TASK GOAL ▸
Format the rows below as a JSON list of strings, one string per line, leaving out blank lines.

DATA FOR ANALYSIS ▸
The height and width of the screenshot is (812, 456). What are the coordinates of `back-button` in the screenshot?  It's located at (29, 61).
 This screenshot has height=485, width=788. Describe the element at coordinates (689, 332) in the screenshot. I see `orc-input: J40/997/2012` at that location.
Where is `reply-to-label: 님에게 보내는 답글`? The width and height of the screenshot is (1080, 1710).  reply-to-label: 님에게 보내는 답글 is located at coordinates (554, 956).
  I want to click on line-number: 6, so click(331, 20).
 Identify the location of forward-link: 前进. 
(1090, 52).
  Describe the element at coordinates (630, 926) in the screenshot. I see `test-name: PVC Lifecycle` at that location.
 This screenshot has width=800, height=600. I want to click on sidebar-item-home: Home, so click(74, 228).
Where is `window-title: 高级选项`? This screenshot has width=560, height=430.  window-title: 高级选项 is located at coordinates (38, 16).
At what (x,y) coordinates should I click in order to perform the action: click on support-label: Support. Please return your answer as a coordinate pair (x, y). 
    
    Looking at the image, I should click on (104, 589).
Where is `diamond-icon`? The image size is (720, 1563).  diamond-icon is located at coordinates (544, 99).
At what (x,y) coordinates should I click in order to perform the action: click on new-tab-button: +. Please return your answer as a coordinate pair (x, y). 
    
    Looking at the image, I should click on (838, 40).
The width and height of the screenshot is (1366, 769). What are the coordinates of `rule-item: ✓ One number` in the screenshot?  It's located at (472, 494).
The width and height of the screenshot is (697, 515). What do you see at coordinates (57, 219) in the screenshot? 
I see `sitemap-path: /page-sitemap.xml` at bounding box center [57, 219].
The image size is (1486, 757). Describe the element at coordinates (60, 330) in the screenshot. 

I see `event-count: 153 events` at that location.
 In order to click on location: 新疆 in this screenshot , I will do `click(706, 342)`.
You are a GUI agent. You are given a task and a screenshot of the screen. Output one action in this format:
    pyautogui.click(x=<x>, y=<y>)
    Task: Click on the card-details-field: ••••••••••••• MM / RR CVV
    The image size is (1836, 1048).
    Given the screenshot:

SOLUTION TO THIS EXERCISE ▸
[
  "The height and width of the screenshot is (812, 456). What are the coordinates of `back-button` in the screenshot?  It's located at (29, 61).",
  " This screenshot has height=485, width=788. Describe the element at coordinates (689, 332) in the screenshot. I see `orc-input: J40/997/2012` at that location.",
  "Where is `reply-to-label: 님에게 보내는 답글`? The width and height of the screenshot is (1080, 1710).  reply-to-label: 님에게 보내는 답글 is located at coordinates (554, 956).",
  "  I want to click on line-number: 6, so click(331, 20).",
  " Identify the location of forward-link: 前进. ",
  "(1090, 52).",
  "  Describe the element at coordinates (630, 926) in the screenshot. I see `test-name: PVC Lifecycle` at that location.",
  " This screenshot has width=800, height=600. I want to click on sidebar-item-home: Home, so click(74, 228).",
  "Where is `window-title: 高级选项`? This screenshot has width=560, height=430.  window-title: 高级选项 is located at coordinates (38, 16).",
  "At what (x,y) coordinates should I click in order to perform the action: click on support-label: Support. Please return your answer as a coordinate pair (x, y). ",
  "    Looking at the image, I should click on (104, 589).",
  "Where is `diamond-icon`? The image size is (720, 1563).  diamond-icon is located at coordinates (544, 99).",
  "At what (x,y) coordinates should I click in order to perform the action: click on new-tab-button: +. Please return your answer as a coordinate pair (x, y). ",
  "    Looking at the image, I should click on (838, 40).",
  "The width and height of the screenshot is (1366, 769). What are the coordinates of `rule-item: ✓ One number` in the screenshot?  It's located at (472, 494).",
  "The width and height of the screenshot is (697, 515). What do you see at coordinates (57, 219) in the screenshot? ",
  "I see `sitemap-path: /page-sitemap.xml` at bounding box center [57, 219].",
  "The image size is (1486, 757). Describe the element at coordinates (60, 330) in the screenshot. ",
  "I see `event-count: 153 events` at that location.",
  " In order to click on location: 新疆 in this screenshot , I will do `click(706, 342)`.",
  "You are a GUI agent. You are given a task and a screenshot of the screen. Output one action in this format:",
  "    pyautogui.click(x=<x>, y=<y>)",
  "    Task: Click on the card-details-field: ••••••••••••• MM / RR CVV",
  "    The image size is (1836, 1048).",
  "    Given the screenshot:"
]